Did we mention that CPR quality matters? It really, really does. Yet the rescuer often doesn’t know moment by moment whether her efforts are actually helping. With a recent $1.8 million grant from the National Heart, Lung, and Blood Institute, James Menegazzi and colleagues are building a powerful database of electrocardiograms (ECGs) that researchers can digitally analyze in order to track how ECG changes during CPR correlate to patient survival. The aim is to give better real-time feedback during CPR and, of course, save more lives.

 

BACK TO BASICS

Compressions with or without interruptions for breaths?

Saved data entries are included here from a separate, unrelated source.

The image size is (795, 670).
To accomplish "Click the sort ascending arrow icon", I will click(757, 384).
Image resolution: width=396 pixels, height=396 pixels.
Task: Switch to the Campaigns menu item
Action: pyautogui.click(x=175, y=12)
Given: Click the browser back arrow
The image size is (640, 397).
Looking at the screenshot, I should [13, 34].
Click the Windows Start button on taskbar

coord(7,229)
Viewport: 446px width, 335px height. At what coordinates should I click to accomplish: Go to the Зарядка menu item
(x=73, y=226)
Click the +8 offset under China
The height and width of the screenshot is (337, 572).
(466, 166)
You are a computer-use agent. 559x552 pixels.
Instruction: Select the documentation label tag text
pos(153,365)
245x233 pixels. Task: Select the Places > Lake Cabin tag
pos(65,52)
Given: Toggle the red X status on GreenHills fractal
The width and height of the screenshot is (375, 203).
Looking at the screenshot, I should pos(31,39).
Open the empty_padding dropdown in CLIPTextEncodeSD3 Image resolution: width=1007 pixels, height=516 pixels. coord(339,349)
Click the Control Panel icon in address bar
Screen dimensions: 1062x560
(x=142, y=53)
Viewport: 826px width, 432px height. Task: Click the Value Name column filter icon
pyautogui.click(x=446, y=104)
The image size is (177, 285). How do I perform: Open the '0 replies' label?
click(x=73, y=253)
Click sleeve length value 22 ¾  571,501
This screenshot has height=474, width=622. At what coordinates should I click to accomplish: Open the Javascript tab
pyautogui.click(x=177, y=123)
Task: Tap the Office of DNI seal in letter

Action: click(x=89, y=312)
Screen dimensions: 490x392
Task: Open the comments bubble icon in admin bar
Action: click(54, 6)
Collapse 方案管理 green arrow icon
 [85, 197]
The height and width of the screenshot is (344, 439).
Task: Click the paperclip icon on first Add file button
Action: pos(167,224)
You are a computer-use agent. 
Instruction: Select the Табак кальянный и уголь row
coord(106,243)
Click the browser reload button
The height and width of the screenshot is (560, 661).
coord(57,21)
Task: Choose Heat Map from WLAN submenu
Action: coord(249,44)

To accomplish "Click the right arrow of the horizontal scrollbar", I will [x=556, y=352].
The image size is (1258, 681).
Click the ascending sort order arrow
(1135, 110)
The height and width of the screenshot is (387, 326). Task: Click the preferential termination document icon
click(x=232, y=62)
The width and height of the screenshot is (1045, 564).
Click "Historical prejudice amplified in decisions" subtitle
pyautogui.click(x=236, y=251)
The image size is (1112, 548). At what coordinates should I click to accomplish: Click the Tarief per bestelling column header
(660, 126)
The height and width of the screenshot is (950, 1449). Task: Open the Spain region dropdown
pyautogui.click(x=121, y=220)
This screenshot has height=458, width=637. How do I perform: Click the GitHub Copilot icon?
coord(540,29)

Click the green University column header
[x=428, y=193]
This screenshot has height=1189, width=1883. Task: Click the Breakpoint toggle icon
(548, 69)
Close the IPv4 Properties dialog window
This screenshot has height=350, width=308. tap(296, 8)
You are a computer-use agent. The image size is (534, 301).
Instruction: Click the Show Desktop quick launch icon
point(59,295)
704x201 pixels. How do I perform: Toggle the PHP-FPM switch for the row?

In 2008 the American Heart Association advised untrained bystanders attempting CPR to stick with compressions alone, because it’s simpler. “But it hasn’t been tested [to see] whether it’s better for patients,” notes Clifton Callaway. The Resuscitation Outcomes Consortium, which includes Pitt, is pursuing a study comparing both techniques head-to-head (or chest-to-chest, as it were).

 

ROUGH RIDERS

Oddly enough, emergency physicians seldom spend much time in ambulances. But at Pitt, emergency medicine residents go on EMS runs in their very own vehicle. The tradition started after Ronald Stewart and Paul Paris jumped in their own cars to respond to emergencies. Paris recalls the “silly magnetic light that I would throw on the top of my normal Buick.” In 1982, the second year of the residency’s existence, he and his colleagues fixed up a vehicle for residents to use in order to respond to certain emergencies, like cardiac arrests. Pitt remains probably the only residency in the country with its own emergency vehicle. (Residents now do these runs in a hospital Jeep instead of Paris’s purple Skylark.) As they attempt to save lives in homes, streets, and alleys, Pitt emergency medicine docs get schooled by paramedics on the realities of prehospital care. “Paramedics are so used to the crazy environment and how to get things done,” Paris says. Pitt’s Allan Wolfson, an MD professor of emergency medicine and vice chair of graduate education, adds, “It’s definitely a favorite rotation.”